Description of problem: md/md.c has a limit of 127 detected devices. I've accidentally exceeded this limit by one, and now my box always comes up with the last raid6 array missing one disk. Would it be a bad idea to turn this fixed-size array into a dynamically-allocated list? Version-Release number of selected component (if applicable): kernel-2.6.17-1.2366.fc6 How reproducible: Every time Steps to Reproduce: 1.Create exactly 128 partitions of about the same size, and set up say 64 pairs of raid 1 devices 2.Arrange for raidautorun to be in initrd's init 3.Reboot Actual results: The last array will be missing a member Expected results: It shouldn't Additional info:
Created attachment 133288 [details] Patch that fixes the bug Turning the fixed-size array into a list works. It also fixes a race condition in the increment-and-use-old-value of dev_cnt. The compiler certainly won't do it atomically, and it's actually expensive to generate code that does this atomically.

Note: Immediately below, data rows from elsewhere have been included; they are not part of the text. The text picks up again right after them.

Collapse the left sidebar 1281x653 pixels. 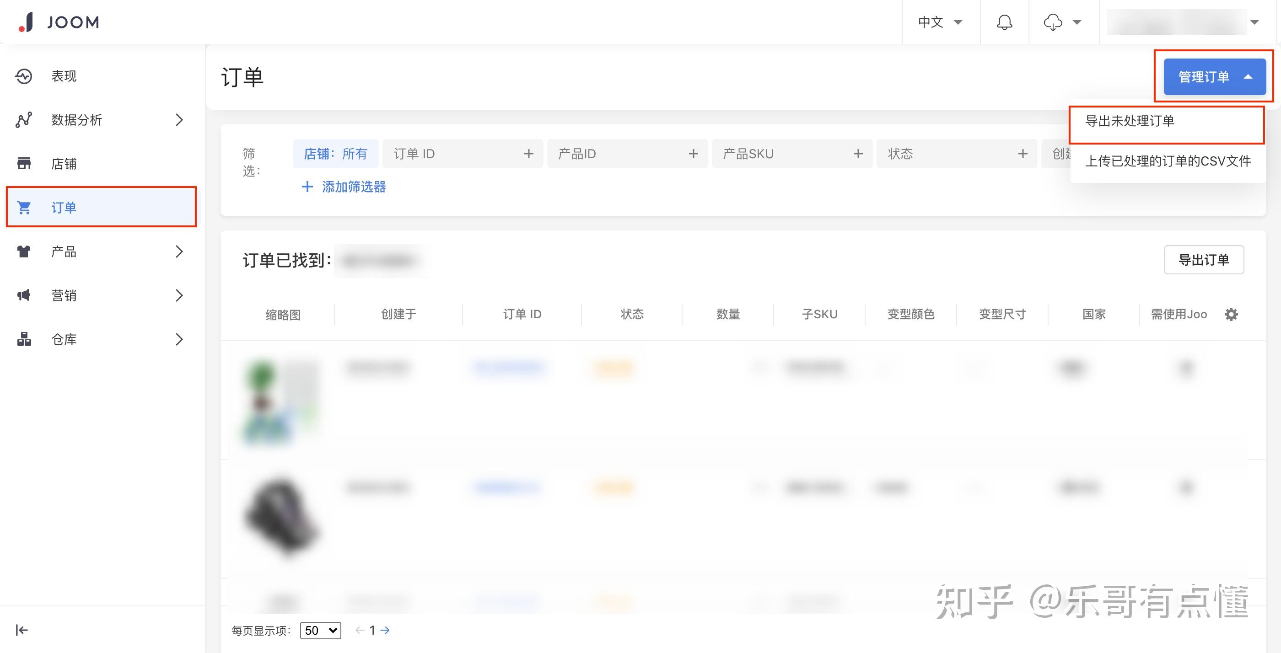21,630
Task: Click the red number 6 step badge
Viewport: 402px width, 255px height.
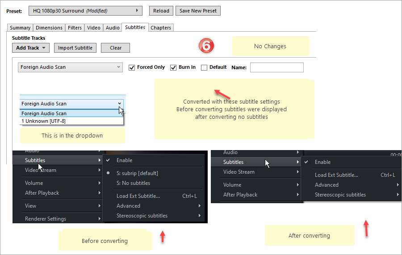Action: click(206, 46)
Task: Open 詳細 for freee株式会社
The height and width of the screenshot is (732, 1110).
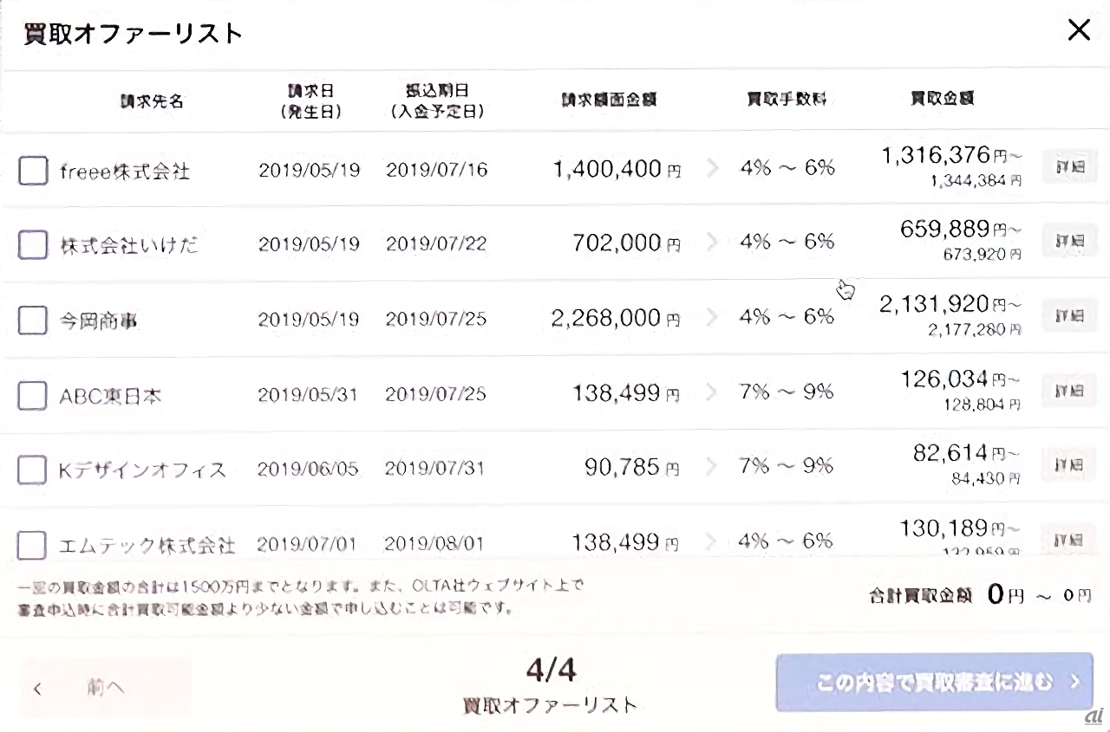Action: click(1069, 167)
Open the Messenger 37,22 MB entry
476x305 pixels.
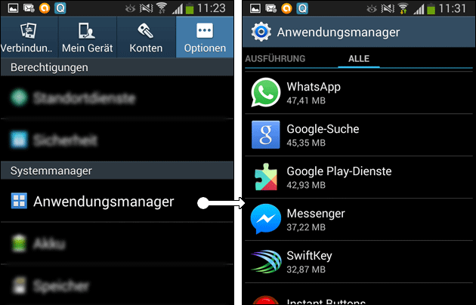coord(359,220)
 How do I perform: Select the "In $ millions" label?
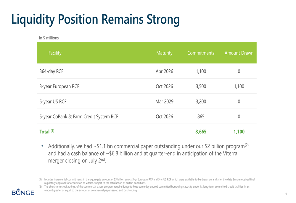[x=49, y=38]
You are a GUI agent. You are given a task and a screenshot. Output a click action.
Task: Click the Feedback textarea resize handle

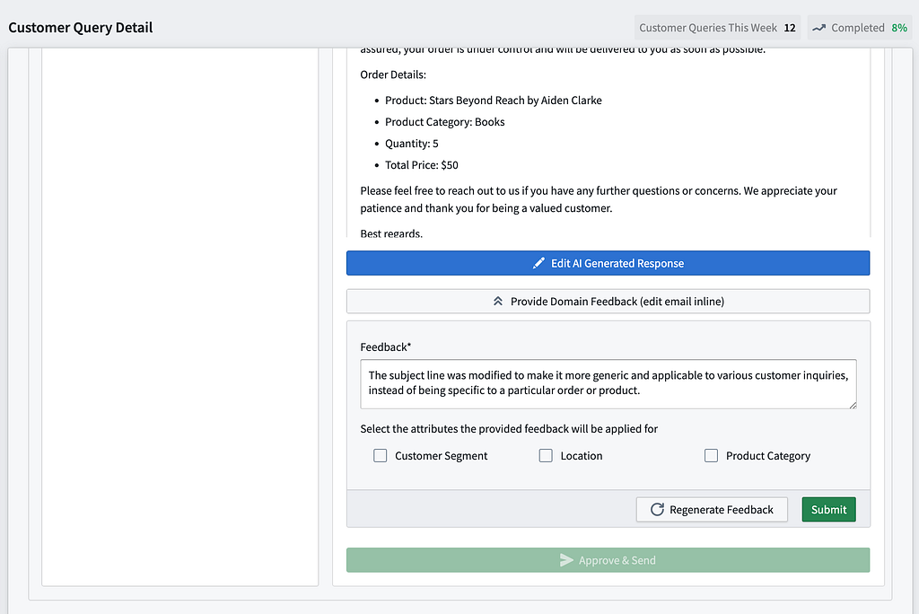pyautogui.click(x=852, y=405)

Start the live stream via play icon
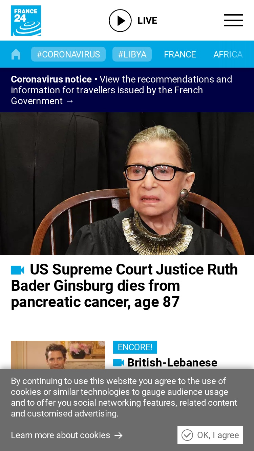pos(120,21)
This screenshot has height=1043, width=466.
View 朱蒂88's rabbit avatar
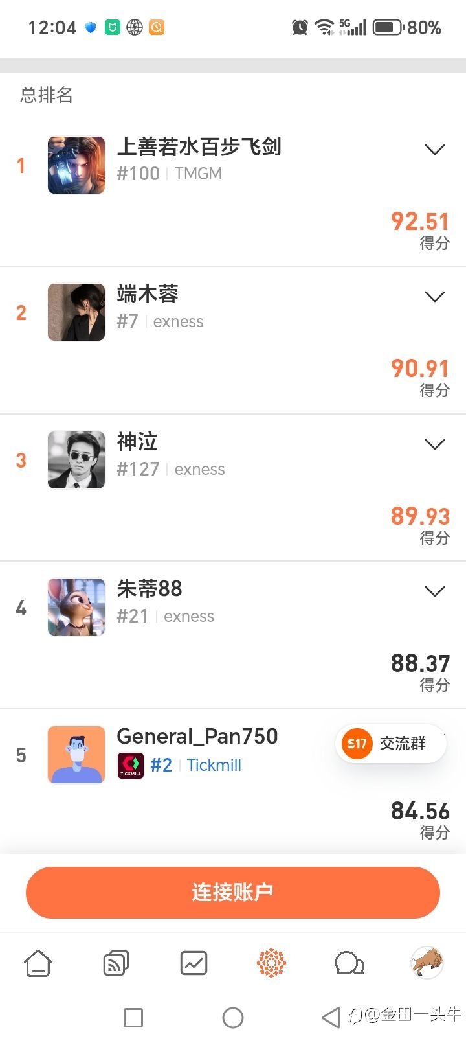(x=76, y=607)
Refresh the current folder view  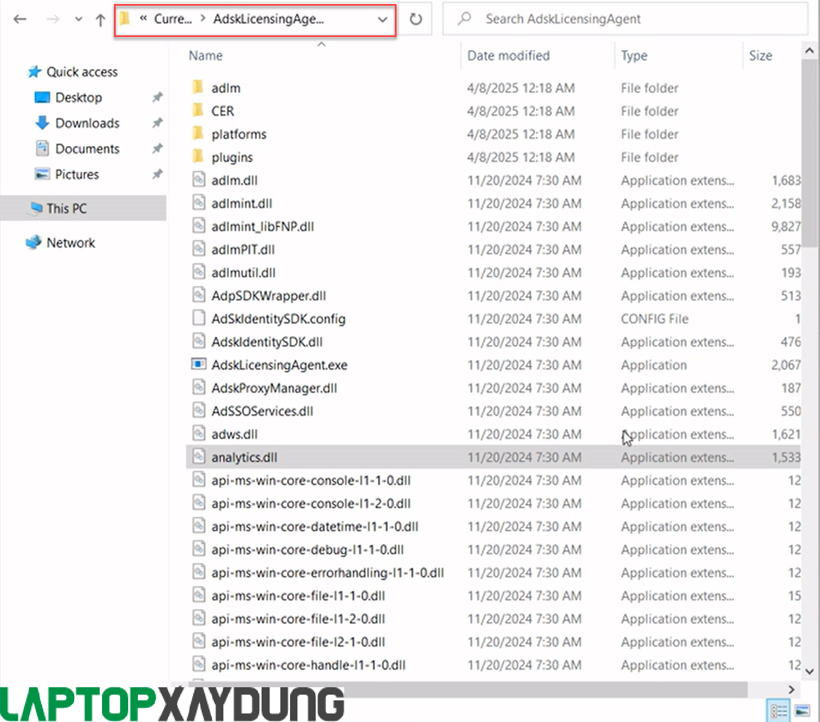pos(415,19)
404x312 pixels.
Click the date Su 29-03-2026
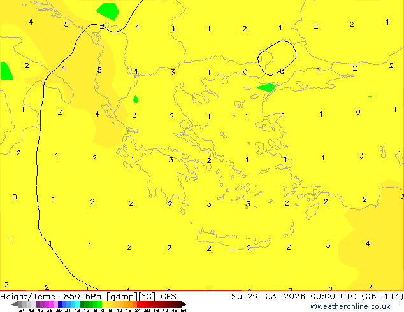pos(268,297)
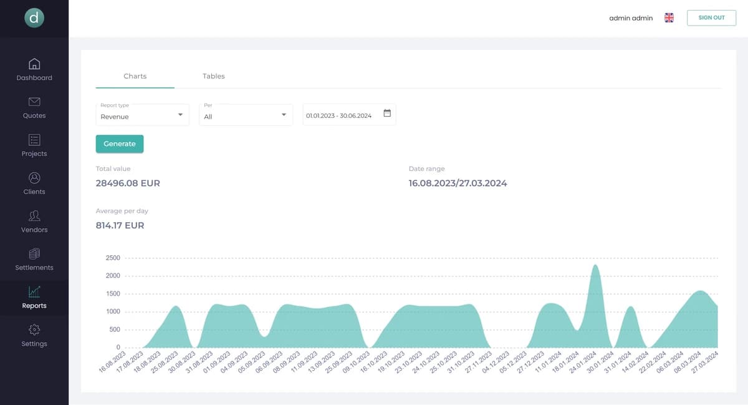The image size is (748, 405).
Task: Click the green 'd' app logo
Action: (34, 18)
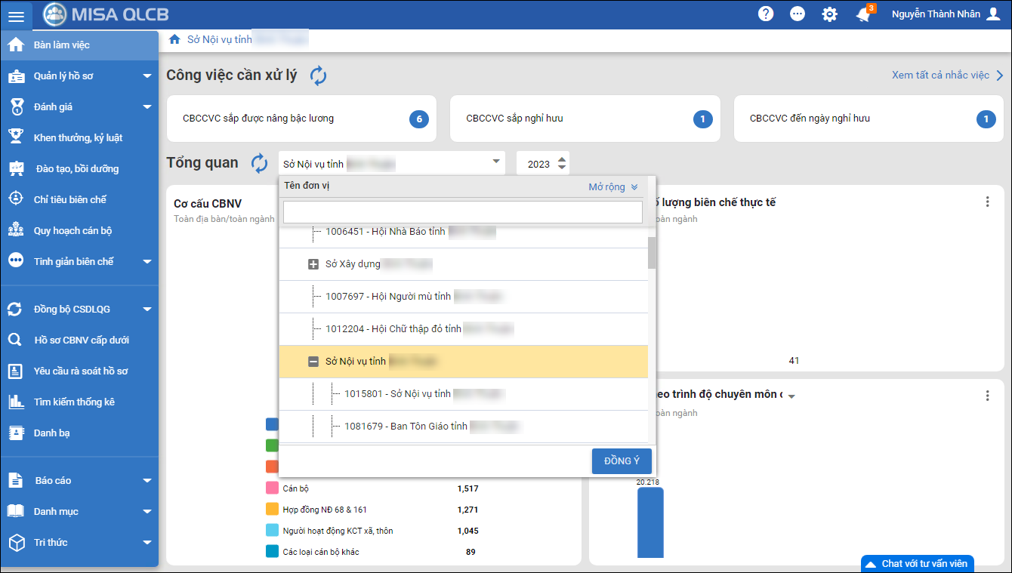
Task: Expand the Sở Xây dựng tree node
Action: point(313,265)
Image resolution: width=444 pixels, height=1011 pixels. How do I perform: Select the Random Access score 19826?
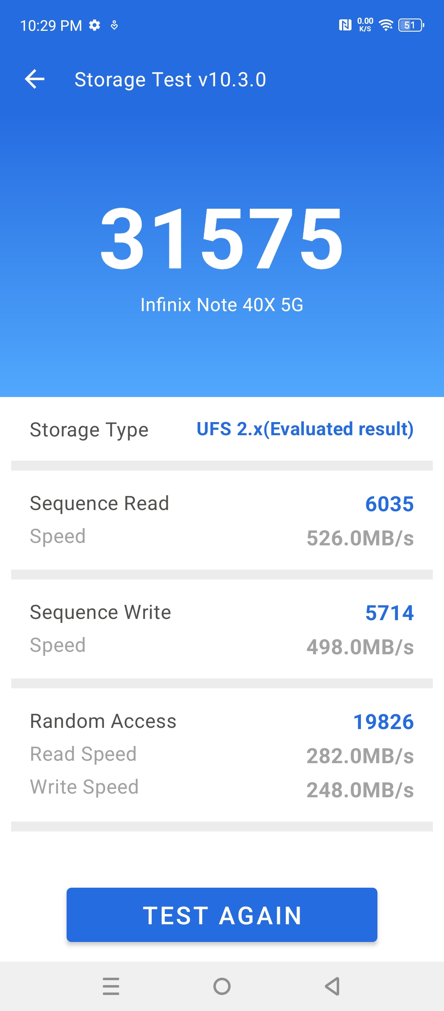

Created attachment 133289 [details] Patch that avoids crashes on out-of-memory I realized I failed to check the result of kzalloc. This patch fixes it, adjusting for an error message with the name of the device to be printed when this happens (which AFAICT only the callers have).
please post this upstream to linux-kernel.org
Based on the date this bug was created, it appears to have been reported against rawhide during the development of a Fedora release that is no longer maintained. In order to refocus our efforts as a project we are flagging all of the open bugs for releases which are no longer maintained. If this bug remains in NEEDINFO thirty (30) days from now, we will automatically close it. If you can reproduce this bug in a maintained Fedora version (7, 8, or rawhide), please change this bug to the respective version and change the status to ASSIGNED. (If you're unable to change the bug's version or status, add a comment to the bug and someone will change it for you.) Thanks for your help, and we apologize again that we haven't handled these issues to this point. The process we're following is outlined here: http://fedoraproject.org/wiki/BugZappers/F9CleanUp We will be following the process here: http://fedoraproject.org/wiki/BugZappers/HouseKeeping to ensure this doesn't happen again.
Patch was posted upstream, I don't know whether it made it, but we now use mdadm, which doesn't run into the limitations, so we're fine.